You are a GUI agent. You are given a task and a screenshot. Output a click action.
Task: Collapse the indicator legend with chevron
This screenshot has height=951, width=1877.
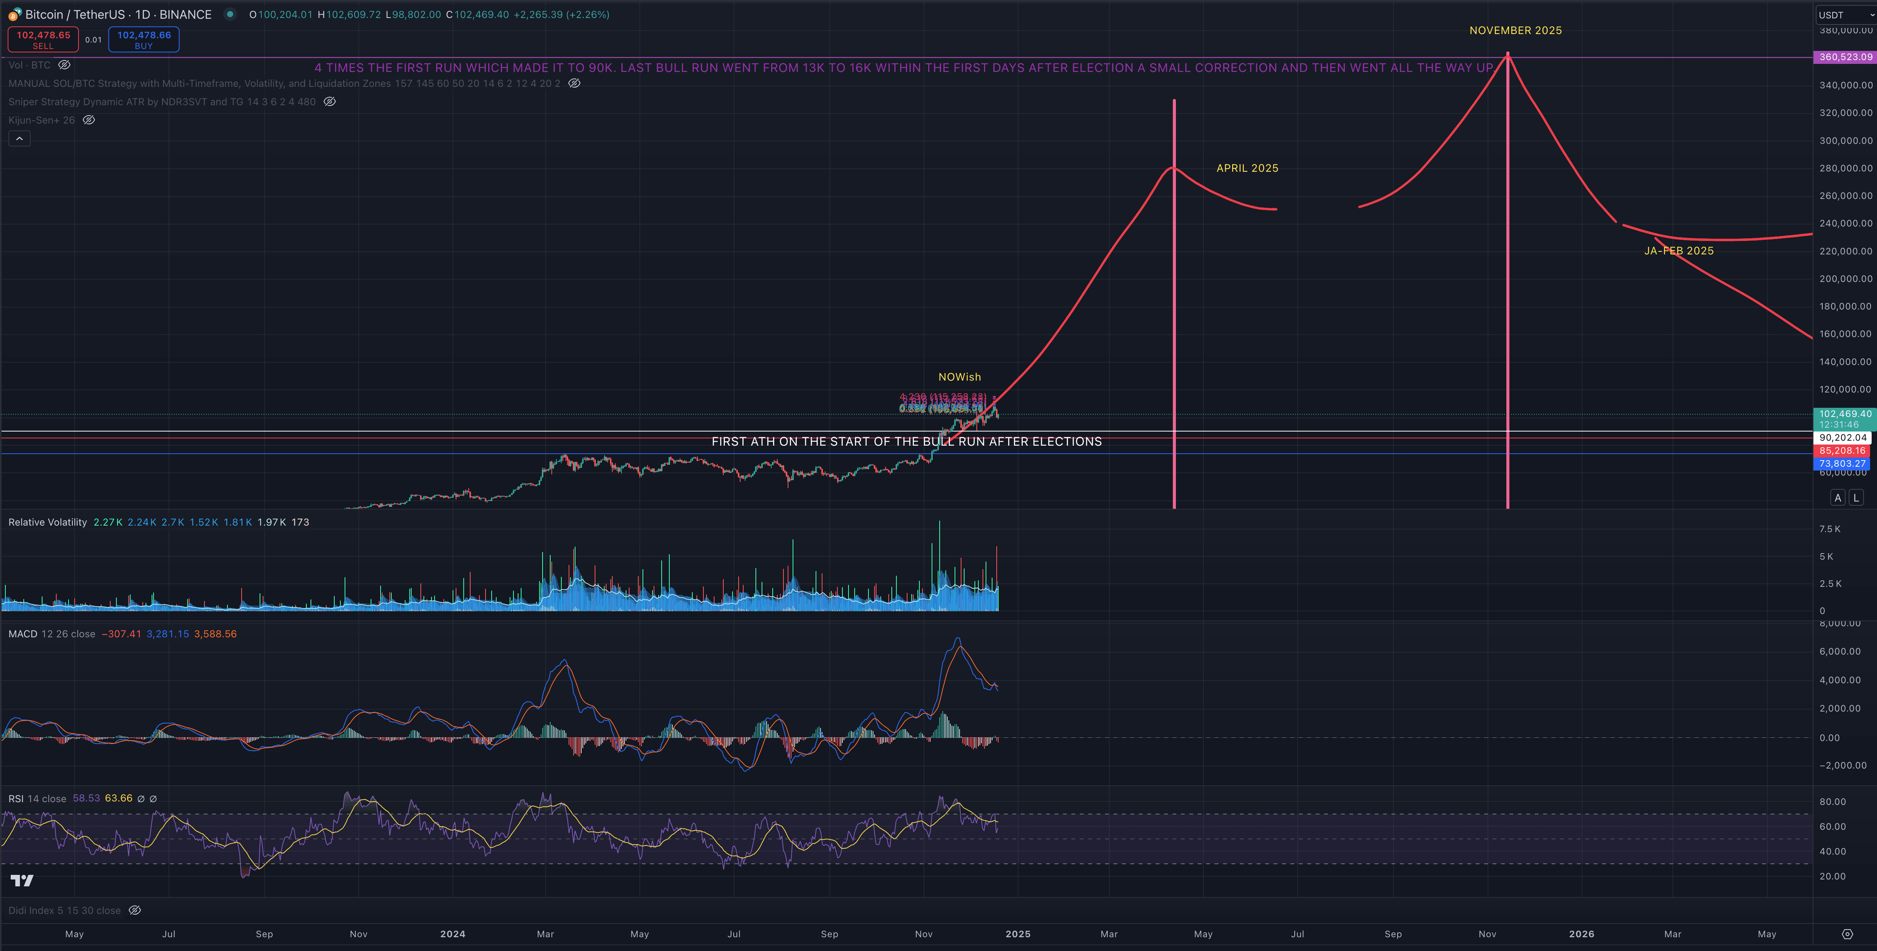[20, 138]
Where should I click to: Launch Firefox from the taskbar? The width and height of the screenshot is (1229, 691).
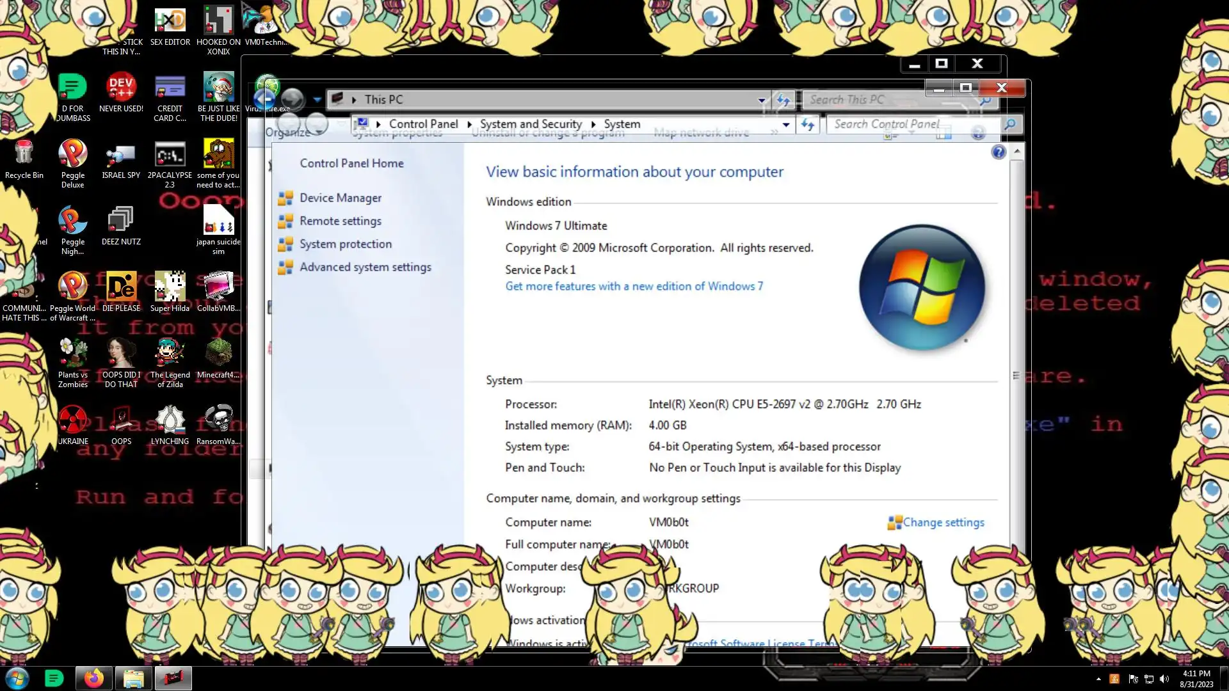(93, 678)
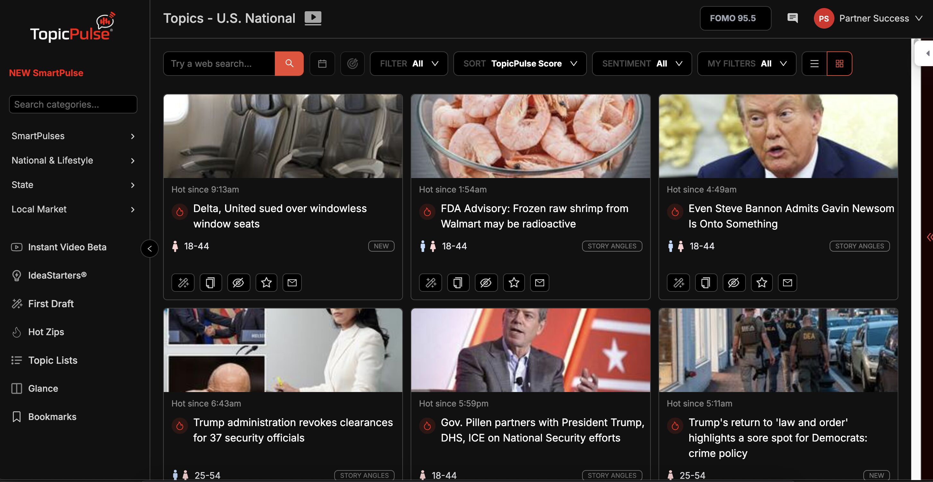The image size is (933, 482).
Task: Switch to list view layout
Action: (814, 63)
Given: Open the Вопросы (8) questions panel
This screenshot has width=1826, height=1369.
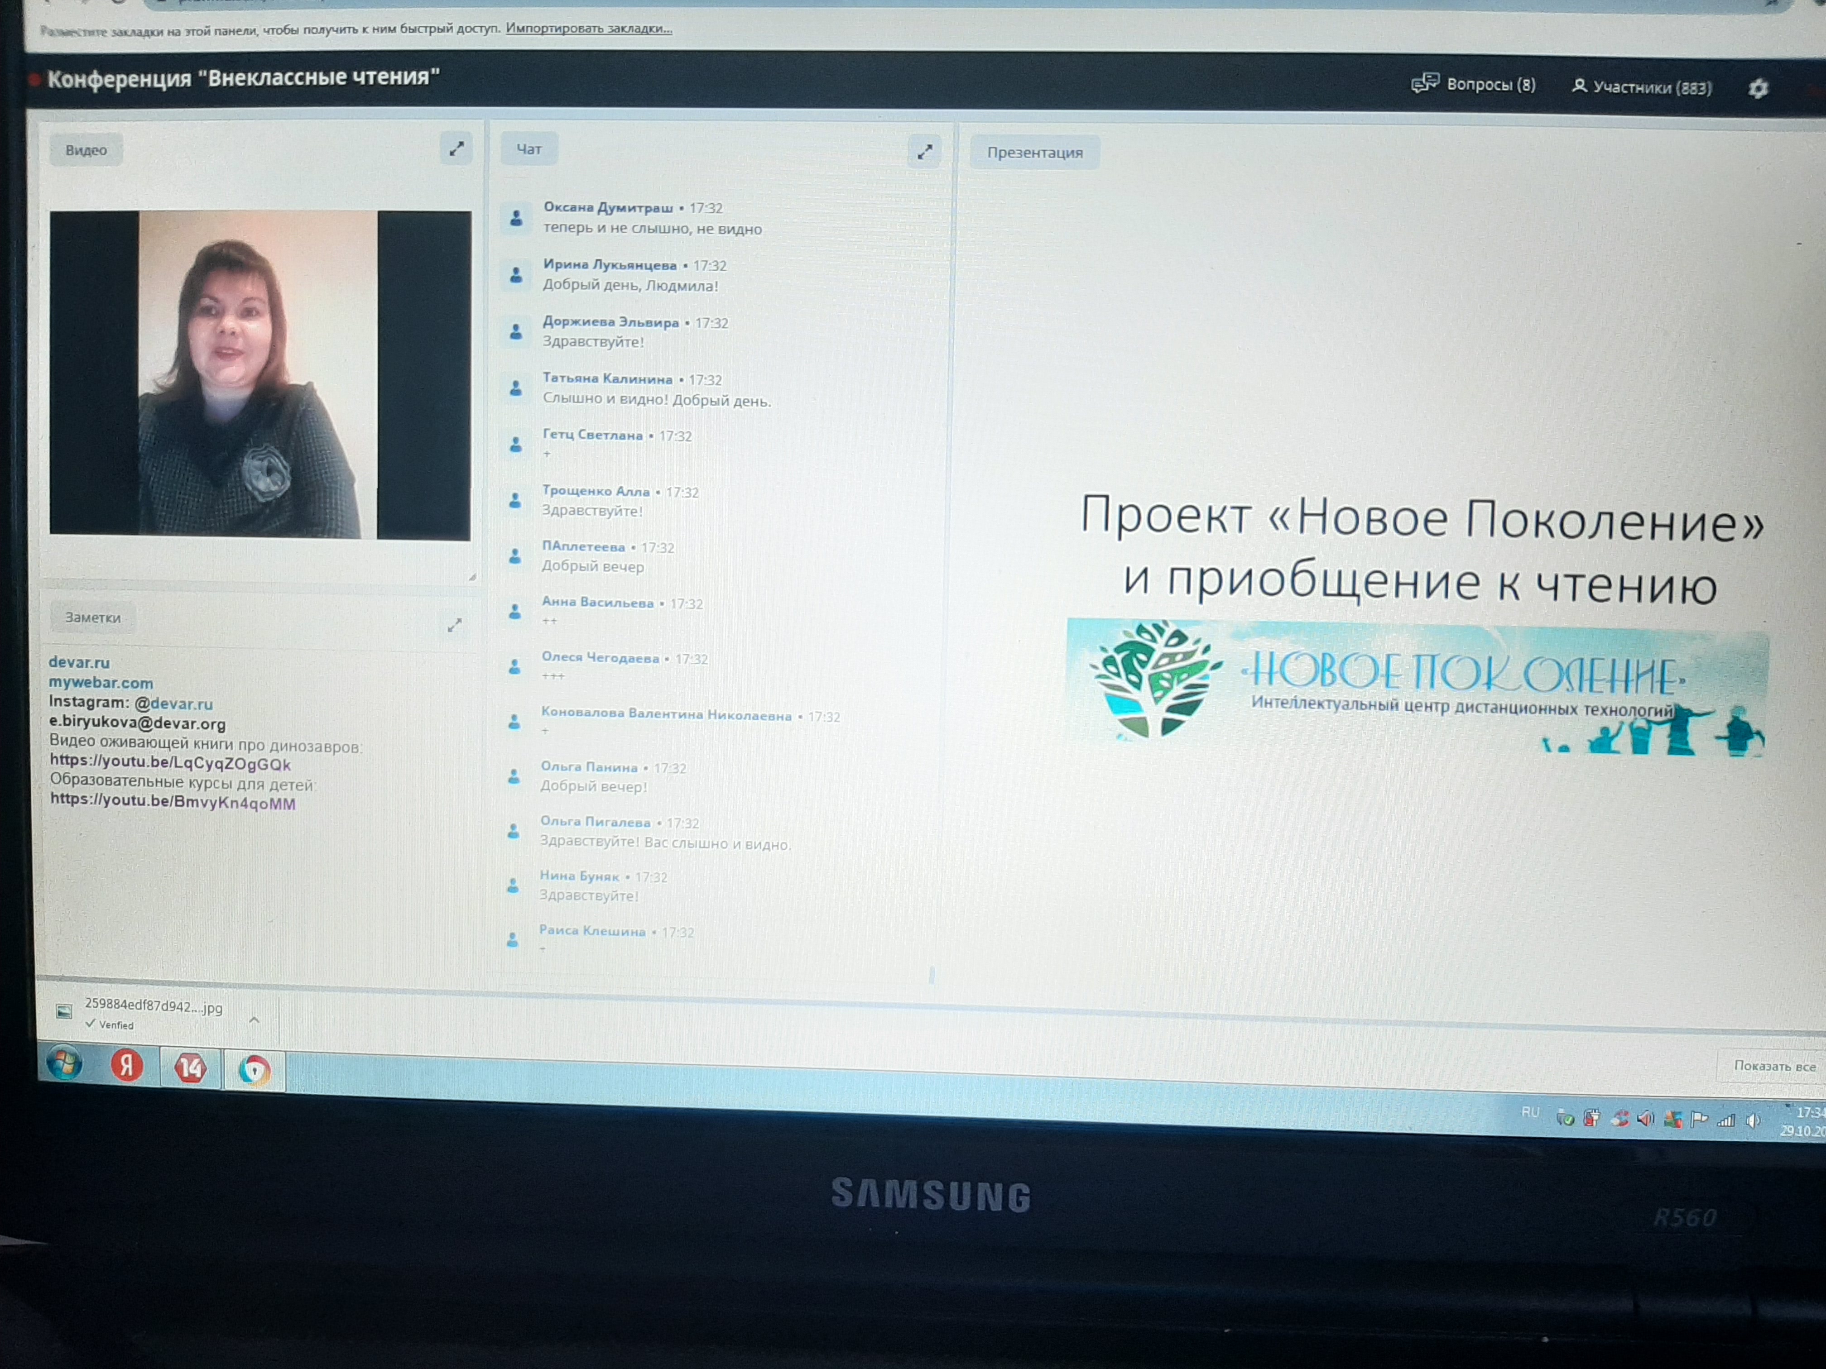Looking at the screenshot, I should [1474, 84].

__________

> [Directions] Extract the full listing above verbatim; pictures are to be left out of the copy.

> [Response to this task]
You are a GUI agent. You are given a task and a screenshot. Output a click action.
Task: Collapse the indicator legend with chevron
This screenshot has height=951, width=1877.
[20, 138]
Where should I click to: Launch Firefox from the taskbar? The width and height of the screenshot is (1229, 691).
(93, 678)
The image size is (933, 482).
Task: Switch to list view layout
Action: (814, 63)
Given: Open the Вопросы (8) questions panel
This screenshot has width=1826, height=1369.
Looking at the screenshot, I should [1474, 84].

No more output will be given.